Task description: Set down the material exactly as given, please, from its first line through the line that includes "You are a GUI".
[Start of Attachment]
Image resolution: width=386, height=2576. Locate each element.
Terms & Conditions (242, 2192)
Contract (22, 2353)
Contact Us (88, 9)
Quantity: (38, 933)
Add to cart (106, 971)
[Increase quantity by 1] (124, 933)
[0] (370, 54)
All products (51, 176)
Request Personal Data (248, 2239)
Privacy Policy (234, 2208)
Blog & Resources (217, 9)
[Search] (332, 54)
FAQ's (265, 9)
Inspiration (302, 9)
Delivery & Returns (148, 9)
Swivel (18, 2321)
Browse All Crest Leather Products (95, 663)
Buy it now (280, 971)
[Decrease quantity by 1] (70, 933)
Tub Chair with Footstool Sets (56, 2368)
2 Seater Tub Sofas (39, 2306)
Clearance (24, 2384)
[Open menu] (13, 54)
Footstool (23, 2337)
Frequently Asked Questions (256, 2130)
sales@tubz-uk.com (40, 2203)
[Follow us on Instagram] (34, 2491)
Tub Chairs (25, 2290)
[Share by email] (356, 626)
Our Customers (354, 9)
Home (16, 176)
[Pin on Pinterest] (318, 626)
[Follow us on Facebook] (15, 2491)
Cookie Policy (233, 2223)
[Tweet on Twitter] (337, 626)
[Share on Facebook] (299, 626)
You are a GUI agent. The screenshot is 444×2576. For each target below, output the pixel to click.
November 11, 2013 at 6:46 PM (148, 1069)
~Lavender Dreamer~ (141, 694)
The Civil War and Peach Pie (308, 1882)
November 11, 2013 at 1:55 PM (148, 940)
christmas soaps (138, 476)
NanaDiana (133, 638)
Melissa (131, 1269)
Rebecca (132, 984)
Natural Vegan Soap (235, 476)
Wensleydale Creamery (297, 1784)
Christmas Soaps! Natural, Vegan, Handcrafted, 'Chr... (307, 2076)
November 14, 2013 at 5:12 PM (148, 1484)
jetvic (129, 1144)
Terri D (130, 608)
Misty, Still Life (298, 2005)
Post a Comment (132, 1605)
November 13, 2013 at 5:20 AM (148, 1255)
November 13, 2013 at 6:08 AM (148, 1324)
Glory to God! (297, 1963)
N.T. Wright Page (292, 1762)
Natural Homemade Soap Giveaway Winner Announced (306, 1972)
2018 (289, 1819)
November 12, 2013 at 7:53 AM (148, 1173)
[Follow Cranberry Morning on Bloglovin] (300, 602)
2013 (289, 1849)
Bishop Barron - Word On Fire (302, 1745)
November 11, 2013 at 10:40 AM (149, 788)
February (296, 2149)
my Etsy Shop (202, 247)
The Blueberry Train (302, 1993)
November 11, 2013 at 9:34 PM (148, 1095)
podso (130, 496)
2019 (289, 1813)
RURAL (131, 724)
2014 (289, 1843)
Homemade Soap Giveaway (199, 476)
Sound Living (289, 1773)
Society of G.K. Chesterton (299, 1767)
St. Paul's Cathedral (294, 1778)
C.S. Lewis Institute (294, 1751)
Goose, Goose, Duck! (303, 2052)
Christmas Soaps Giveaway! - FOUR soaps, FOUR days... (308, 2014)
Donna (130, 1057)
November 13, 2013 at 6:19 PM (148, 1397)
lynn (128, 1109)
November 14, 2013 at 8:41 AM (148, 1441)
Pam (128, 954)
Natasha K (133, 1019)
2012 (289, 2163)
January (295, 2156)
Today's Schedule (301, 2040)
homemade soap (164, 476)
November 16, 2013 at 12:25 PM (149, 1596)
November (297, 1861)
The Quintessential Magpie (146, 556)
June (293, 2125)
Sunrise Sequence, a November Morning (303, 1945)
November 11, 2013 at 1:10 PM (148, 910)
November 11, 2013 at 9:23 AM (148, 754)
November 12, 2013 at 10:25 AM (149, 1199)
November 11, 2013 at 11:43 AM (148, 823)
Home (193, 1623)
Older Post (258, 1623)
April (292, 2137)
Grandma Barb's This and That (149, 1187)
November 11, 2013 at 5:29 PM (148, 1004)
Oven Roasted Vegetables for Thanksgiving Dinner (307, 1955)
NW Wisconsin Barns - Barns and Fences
[End of Attachment]
Final answer:
Image resolution: width=386, height=2576. Locate each element.
Terms & Conditions (242, 2192)
Contract (22, 2353)
Contact Us (88, 9)
Quantity: (38, 933)
Add to cart (106, 971)
[Increase quantity by 1] (124, 933)
[0] (370, 54)
All products (51, 176)
Request Personal Data (248, 2239)
Privacy Policy (234, 2208)
Blog & Resources (217, 9)
[Search] (332, 54)
FAQ's (265, 9)
Inspiration (302, 9)
Delivery & Returns (148, 9)
Swivel (18, 2321)
Browse All Crest Leather Products (95, 663)
Buy it now (280, 971)
[Decrease quantity by 1] (70, 933)
Tub Chair with Footstool Sets (56, 2368)
2 Seater Tub Sofas (39, 2306)
Clearance (24, 2384)
[Open menu] (13, 54)
Footstool (23, 2337)
Frequently Asked Questions (256, 2130)
sales@tubz-uk.com (40, 2203)
[Follow us on Instagram] (34, 2491)
Tub Chairs (25, 2290)
[Share by email] (356, 626)
Our Customers (354, 9)
Home (16, 176)
[Pin on Pinterest] (318, 626)
[Follow us on Facebook] (15, 2491)
Cookie Policy (233, 2223)
[Tweet on Twitter] (337, 626)
[Share on Facebook] (299, 626)
You are a GUI agent. The screenshot is 444×2576. For each target below, output the pixel to click.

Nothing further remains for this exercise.